Friday, 6 November 2009

Is it possible to classify all false positives? Or "One Project's False Positive is Another Project's Showstopper"

As part of my specification and plan for this project, I included the objective:
Identifying, classifying and quantifying a representative (rather than comprehensive) set of false positives reported by Findbugs
I'm now starting to see that this is a fruitless exercise.

There could be several techniques for achieving this: grokking an open-source project, running Findbugs over the codebase and finding the false positives; trying to create the code that will expose false positives; or doing an analysis of the Findbugs bug-tracker (which has the 'False Positive' category). So in theory, it certainly would be possible do identify, classify and quantify false positives, but the problem in this case is that the results would either be project-specific, or bugs in the Findbugs code itself.

So how does this relate to the project?

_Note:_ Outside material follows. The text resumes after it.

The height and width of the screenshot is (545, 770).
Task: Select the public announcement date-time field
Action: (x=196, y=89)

Well, an important factor in the success of a system that enhances Findbugs listed in the specification is:
... additions and modifications to Findbugs should not require changes to the system in order for it to function. While being forced to track major changes to Findbugs may be excusable, the system should not require modification every time a new bug pattern detector is added to Findbugs.
Identifying false positives at a certain point in time is surely chasing the wrong prey. Instead, it would be more fruitful to consider that any bug report can be a false positive, depending on the context. For example, consider the following code:

  public String uh-oh(Object whoopsie) {
...
if(whoopsie == null) {
return whoopsie.toString(); // guaranteed NullPointerException
}
...
}


This is an example of a guaranteed dereference of a null pointer. Findbugs will kindly report this for us. However, throwing an NPE may be part of the contract of the method, albeit implemented in a strange way. This would make the report a false positive in this context. Given this scenario, should the Findbugs null dereference detector be considered as generating a false positive? Definitely not - this would be a valid report in 99% of cases. But it illustrates that what constitues a false positive depends on the context. This is an example of a single detector, but any bug report could be a false positive. If the code can never be reached, all bets are off. By definition any bug reported will be a false positive.

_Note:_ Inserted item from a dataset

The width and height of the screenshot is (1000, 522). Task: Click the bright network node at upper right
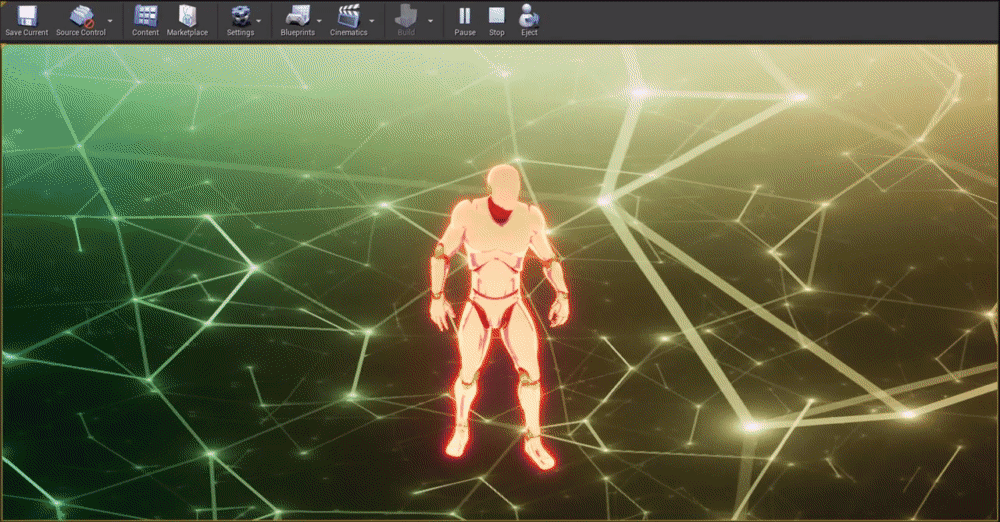tap(797, 97)
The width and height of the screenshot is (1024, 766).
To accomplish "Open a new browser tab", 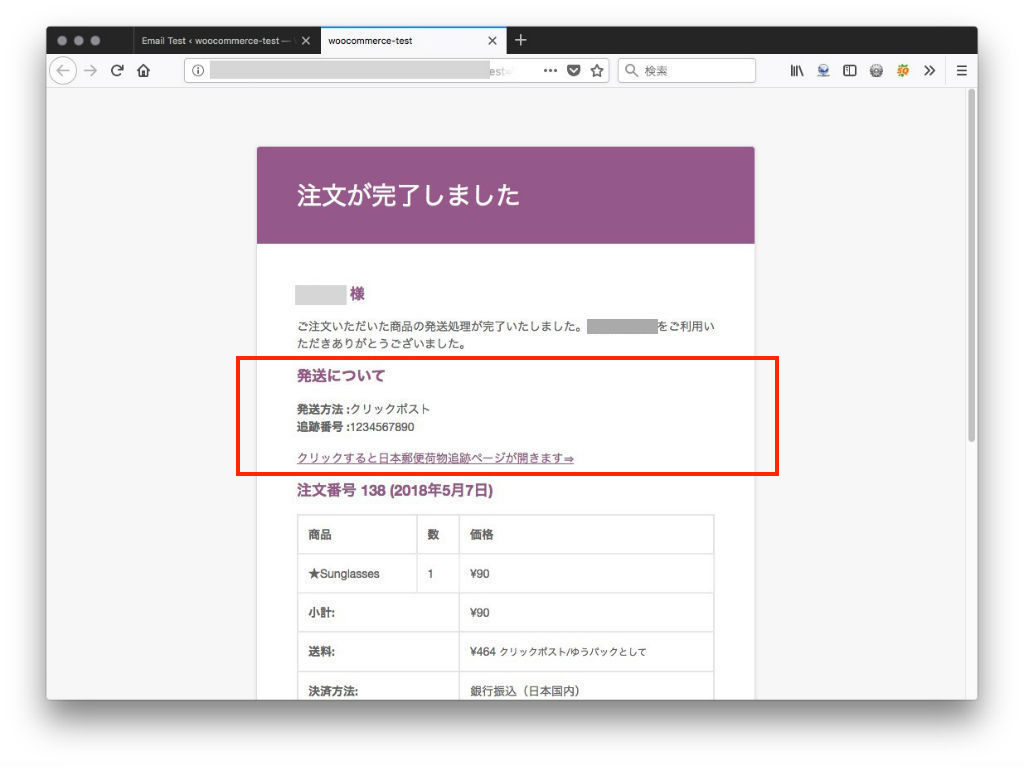I will click(x=521, y=41).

So what does this mean for the project? Well, it means that trying to reduce false positives solely based on the bug detectors available in Findbugs is going to be a broken design. And when you consider that Findbugs has a plugin architecture for its detectors, allowing projects to add their own, this becomes even clearer.

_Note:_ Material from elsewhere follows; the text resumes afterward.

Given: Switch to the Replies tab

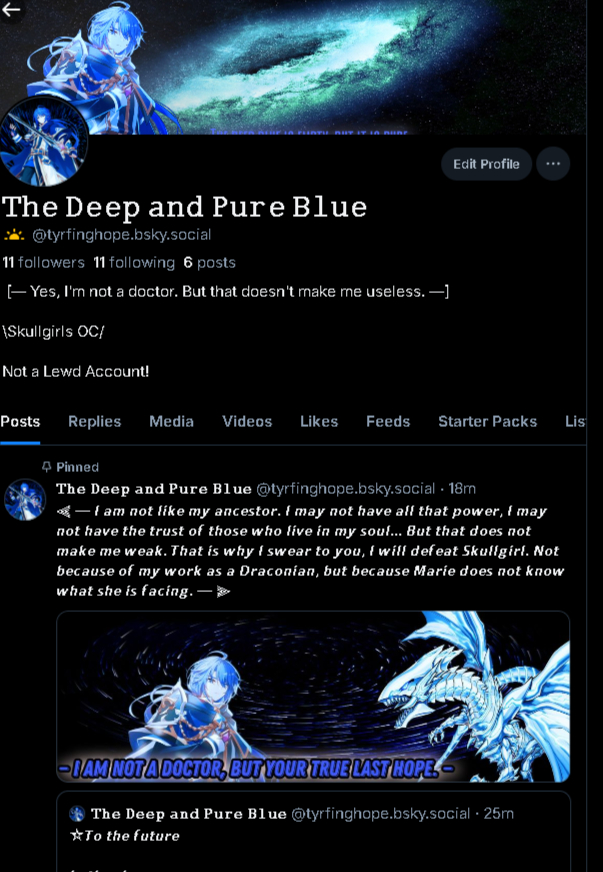Looking at the screenshot, I should [x=95, y=422].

If false positives are highly dependent on context, then building that context is what the system should be concerned with. In a previous post I talked about using the filter file to build a context, or conducting supervised learning as part of a triage session. At the time of writing this, following these avenues are clearly more desirable than trying to identify, classify and quantify the false positives reported by Findbugs.

To put it simpler, one project's false positive is another project's showstopper. The job of this system should be to get to know the project.